The Legend of Zelda: Ocarina of Time might be getting the full-blown remake treatment for Nintendo Switch 2, and the evidence is stacking up fast. A wave of leaks that dropped on May 6 has the entire Nintendo community buzzing, and there is good reason to take them seriously this time.
The Leak That Started It All
Industry insider Nash Weedle appeared on the Attack The Backlog podcast on May 6 and laid out a series of claims about Nintendo's 2026 plans. Among them: a ground-up remake of Ocarina of Time has been in active development since 2022, with Monolith Soft — the studio behind the Xenoblade Chronicles series — reportedly serving as a key development partner alongside Nintendo's internal teams.
What makes this leak particularly credible is timing. Just hours before Nash's podcast appearance, Nintendo dropped a surprise announcement for a new Star Fox game — a title that had been part of the same leak package from industry tipster Nate the Hate weeks earlier. The Star Fox confirmation has effectively validated a significant chunk of Nate's original intel, and Ocarina of Time was sitting right next to it on the list.
The Scale of Final Fantasy 7 Remake
This is not another upscaled port with fresh textures. According to multiple sources, Nintendo is building the Ocarina remake from scratch, and the scope is being compared directly to Square Enix's Final Fantasy 7 Remake — a project that reimagined every system, every environment, and every encounter from the ground up while preserving the emotional core of the original.
For a game as foundational as Ocarina of Time, that approach makes sense.

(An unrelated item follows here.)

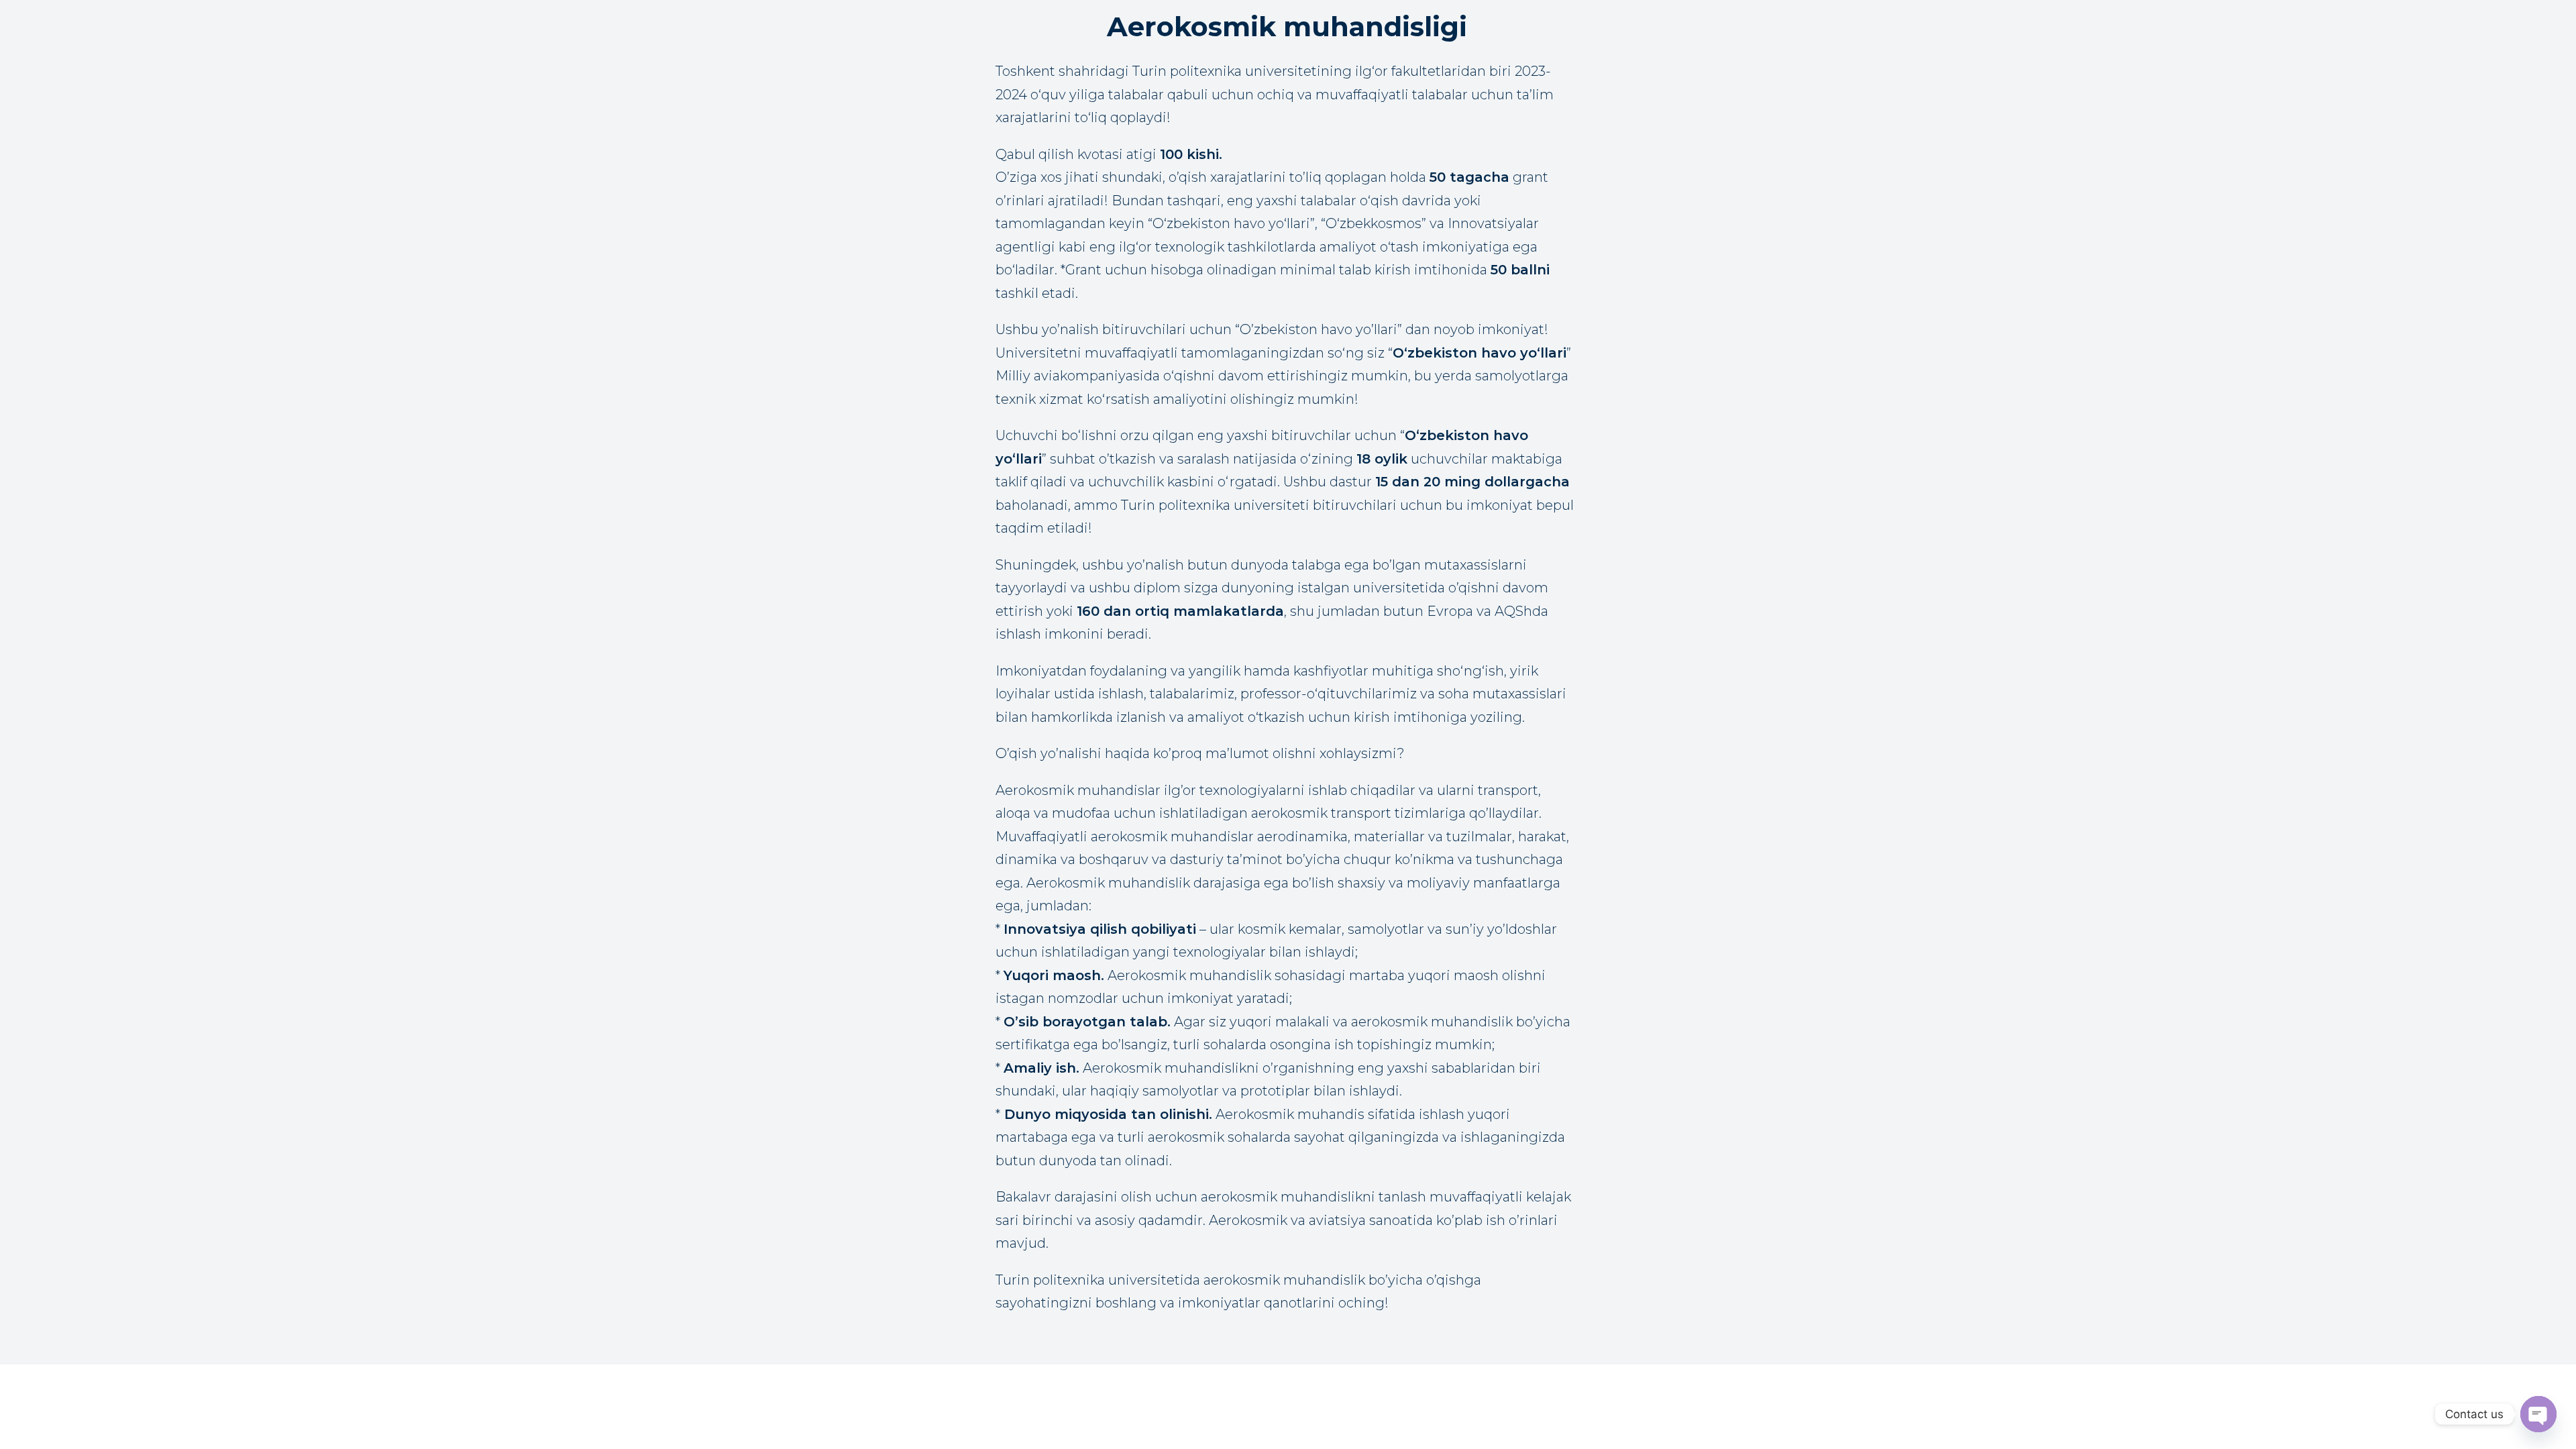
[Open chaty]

The 1998 original defined 3D adventure design for an entire generation, and the 2011 3DS remaster, while appreciated, was fundamentally the same game with improved visuals. A true reimagining built on modern hardware would be an entirely different proposition.
Monolith Soft at the Helm
Monolith Soft's fingerprints on this project should not surprise anyone paying attention. The studio has quietly become Nintendo's go-to support team for ambitious Zelda projects, having contributed to Skyward Sword, A Link Between Worlds, Breath of the Wild, and Tears of the Kingdom. Their expertise in building massive interconnected worlds and fluid traversal systems would translate directly into reimagining Hyrule Field and the game's iconic dungeon design for a new generation.
A June Direct Reveal
Multiple sources are pointing toward a reveal at a Nintendo Direct presentation in June 2026, with a release window potentially landing by the end of this year. There is also talk of a limited-edition Zelda-themed Switch 2 console bundle — the kind of move Nintendo has historically reserved for its biggest franchise moments.
One of the more speculative claims from Nash's podcast suggests the remake could be split into two parts — one following Young Link's journey and the other covering Adult Link's quest — though he later walked that back as more of a possibility than a confirmed plan. Given the scale being described, a two-part structure would not be unprecedented, but it would certainly be controversial.
Zelda's 40th Anniversary
The timing aligns with The Legend of Zelda's 40th anniversary, which falls in 2026. Nintendo has a well-documented habit of anchoring major releases to franchise milestones, and an Ocarina of Time remake would be exactly the kind of statement piece that turns an anniversary celebration into a cultural event. Reports also suggest a new 2D Zelda game is in the works for the same anniversary push, giving Nintendo a two-pronged approach to celebrating the franchise's legacy.
Nothing has been officially confirmed by Nintendo, and the usual caveats about leaks and rumors apply. But between the Star Fox verification, the specificity of multiple independent sources, and the strategic logic of a Switch 2 launch-window system seller, the Ocarina of Time remake is looking less like wishful thinking and more like an inevitability with each passing day.